CED Documentation is for your personal reference and study only
J06
DNA, Mumbai, 10 Nov 2007
Building Mumbai anew
V Subramanyan
Land reclamation is like an organ transplant — it requires skill and patience

Mumbai’s space crunch has led to suggestions from some quarters that reclaiming land from the sea should be considered as a possible option. Instances of airports constructed on artificial islands created in the sea are being cited from Hong Kong and Japan. Similar cases of reclamation come from elsewhere in the world too and so reclamation is being touted as a solution to Mumbai’s problems of space for its millions.

However, it needs to be realised that reclaiming land from the sea is a process that goes against nature’s scheme of things, in which the shoreline is maintained as the line of control between the land and the sea. Any attempt to push back the sea by filling up the waterfront with rubble and earth will amount to interfering with nature’s programmed processes — like, erosion at some places and deposition elsewhere. Nature does not brook any such interference and hits back surely even if it is slowly, because the energy earmarked for a particular process has to be spent and if it is obstructed from doing so at one place, it will manage to spend it at another place.

The northern part of the Mahim Bay at Bandra has undergone several phases of reclamation over the years so much so that today a substantial portion of the well-carved-out bay has become land. There is a sea-cliff here with a rocky beach below formed by sea-erosion and the nearest sandy beach is Dadar Chowpatty in the southeastern corner of Mahim Bay. It has been observed in recent years that erosion has set in here leading to reduction in the width of the beach.

There was no erosion here previously and therefore it can be inferred quite logically that the erosion which was operating in the northern part of the Bay,  south of Bandra has now got directed to Dadar Chowpatty as a consequence of the recent reclamation. Some of the buildings on the waterfront here also developed cracks, strengthening this inference. 
Mumbai as it is today was formed from a cluster of seven islands in the Arabian Sea, the interim portions of the sea having been filled up.  But, strictly speaking, this is not so much a ‘reclamation’ per se as it is a ‘restoration’ of submerged areas for residential purposes. The sea between the islands was shallow and the coastal processes did not operate here as they would along an open shoreline. Therefore, strangely for a reclaimed city, it will be difficult to fall back on the Mumbai model to justify a further reclamation exercise.

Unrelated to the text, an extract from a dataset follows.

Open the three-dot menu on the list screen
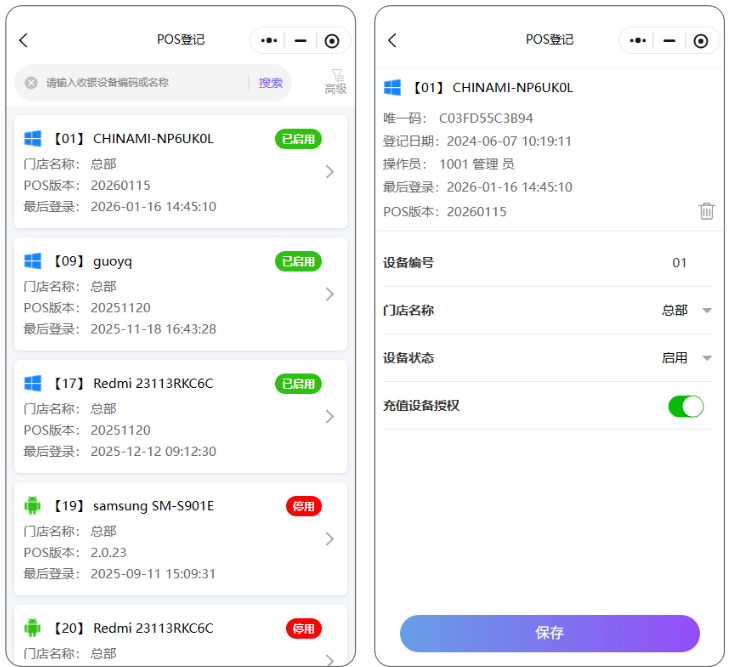The image size is (729, 667). coord(268,40)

The most important problem, however, lies in the nature of the seafloor adjacent to the shoreline in Mumbai. The Mumbai coast is believed to have originated due to the West Coast ‘Fault’ which explains the straight configuration of the entire west coast. This ‘fault’ is a vertical plane along which a substantial portion of the land has been displaced down into the sea. Because of this, the seafloor adjacent to the shoreline in Mumbai is a lot steeper and therefore the rock blocks and earth materials dumped on it during reclamation will not be able to settle down.

In fact the same situation obtains all along the west coast and that is why there is absolutely no delta at all anywhere in the west coast in contrast to the east coast which abounds in deltas. Therefore, it is very doubtful whether the rock and earth materials which will be dumped along the Mumbai coast during the reclamation process will stay where they are put down. It is even more unlikely that they will get integrated with the rocks on the sea floor to the extent of growing into a stable landmass good enough for taking up the load of construction — the whole point of this reclamation suggestion. Reclamation is akin to an organ transplant — the extraneous material provided has to be accepted by the host. This may well not happen along the Mumbai shoreline.

Finally, there is the time factor. Reclamation being what it is — a difficult proposition — sufficient time needs to be given to the reclaimed area to get consolidated into a new landmass before any construction activity on this is contemplated.

It is true that in Japan and Hong Kong international airports have sprung up on artificially created islands but these new islands were given quite a few years to get rooted well into the seafloor and attain the required compaction before any other operations began. And still, their performance is continuously monitored, without complacency on the part of the authorities. Only if all these conditions and constraints are kept in mind, can reclamation prove to a long-term solution to Mumbai’s problems. Or else, haste will make waste.

The writer is former professor  of geology, at IIT, Bombay.